§ DATASET RECORDS
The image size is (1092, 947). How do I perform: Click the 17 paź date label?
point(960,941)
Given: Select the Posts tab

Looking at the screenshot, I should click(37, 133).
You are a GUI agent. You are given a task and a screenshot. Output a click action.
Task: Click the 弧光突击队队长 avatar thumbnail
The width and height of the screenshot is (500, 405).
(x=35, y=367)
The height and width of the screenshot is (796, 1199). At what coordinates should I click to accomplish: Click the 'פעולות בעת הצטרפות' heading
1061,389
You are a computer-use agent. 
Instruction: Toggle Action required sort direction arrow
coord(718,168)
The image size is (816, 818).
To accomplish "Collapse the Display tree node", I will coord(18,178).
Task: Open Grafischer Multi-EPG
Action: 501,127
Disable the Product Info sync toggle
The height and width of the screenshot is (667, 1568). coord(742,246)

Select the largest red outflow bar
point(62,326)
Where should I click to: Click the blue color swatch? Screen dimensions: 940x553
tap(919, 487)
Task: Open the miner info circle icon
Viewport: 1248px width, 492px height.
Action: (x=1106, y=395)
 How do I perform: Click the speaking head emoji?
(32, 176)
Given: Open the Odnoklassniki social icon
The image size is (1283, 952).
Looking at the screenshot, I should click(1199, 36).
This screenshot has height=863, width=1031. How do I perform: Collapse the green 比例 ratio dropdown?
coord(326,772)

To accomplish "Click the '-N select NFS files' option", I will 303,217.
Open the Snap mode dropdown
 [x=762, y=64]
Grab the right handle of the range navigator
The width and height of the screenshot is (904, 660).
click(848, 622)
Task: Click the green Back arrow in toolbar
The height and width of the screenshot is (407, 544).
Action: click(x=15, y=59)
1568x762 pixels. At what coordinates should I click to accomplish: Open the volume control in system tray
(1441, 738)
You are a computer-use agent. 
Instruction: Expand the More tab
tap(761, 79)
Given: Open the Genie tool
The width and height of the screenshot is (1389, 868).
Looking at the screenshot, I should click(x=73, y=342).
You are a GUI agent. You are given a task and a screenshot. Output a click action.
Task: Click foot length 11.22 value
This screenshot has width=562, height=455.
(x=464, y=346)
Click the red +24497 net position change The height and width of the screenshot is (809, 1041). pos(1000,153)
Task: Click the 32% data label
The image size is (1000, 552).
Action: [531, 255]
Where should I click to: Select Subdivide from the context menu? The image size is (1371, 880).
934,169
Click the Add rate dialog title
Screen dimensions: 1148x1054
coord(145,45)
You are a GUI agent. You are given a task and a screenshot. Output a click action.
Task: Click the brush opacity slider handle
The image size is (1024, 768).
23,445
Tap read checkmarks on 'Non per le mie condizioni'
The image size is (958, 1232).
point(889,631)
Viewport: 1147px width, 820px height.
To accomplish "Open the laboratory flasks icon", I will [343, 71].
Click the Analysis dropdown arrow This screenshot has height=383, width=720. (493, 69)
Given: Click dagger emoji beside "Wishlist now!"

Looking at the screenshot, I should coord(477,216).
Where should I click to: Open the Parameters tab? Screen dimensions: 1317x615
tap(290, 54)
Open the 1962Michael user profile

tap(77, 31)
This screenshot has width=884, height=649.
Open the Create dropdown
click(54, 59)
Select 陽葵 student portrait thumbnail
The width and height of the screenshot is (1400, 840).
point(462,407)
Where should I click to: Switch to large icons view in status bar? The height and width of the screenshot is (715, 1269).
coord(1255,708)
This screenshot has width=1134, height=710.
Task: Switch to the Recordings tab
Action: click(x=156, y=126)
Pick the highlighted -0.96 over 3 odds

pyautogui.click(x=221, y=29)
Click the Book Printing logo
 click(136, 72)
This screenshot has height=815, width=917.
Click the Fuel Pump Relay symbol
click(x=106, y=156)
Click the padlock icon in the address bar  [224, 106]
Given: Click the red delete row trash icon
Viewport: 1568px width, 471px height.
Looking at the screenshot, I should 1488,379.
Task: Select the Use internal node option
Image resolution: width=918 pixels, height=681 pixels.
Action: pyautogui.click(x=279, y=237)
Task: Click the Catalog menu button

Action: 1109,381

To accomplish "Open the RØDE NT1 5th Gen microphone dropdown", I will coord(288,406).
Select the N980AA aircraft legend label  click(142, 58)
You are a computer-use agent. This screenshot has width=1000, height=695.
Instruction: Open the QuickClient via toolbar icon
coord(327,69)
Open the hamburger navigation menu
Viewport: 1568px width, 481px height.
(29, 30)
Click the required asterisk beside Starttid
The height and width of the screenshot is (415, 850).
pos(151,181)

§ ABOUT THIS EXERCISE
Where does the word "option" appear in the records? Copy every line that holds it.

§ SOLVED PROBLEM
To accomplish "Click the '-N select NFS files' option", I will 303,217.
Task: Select the Use internal node option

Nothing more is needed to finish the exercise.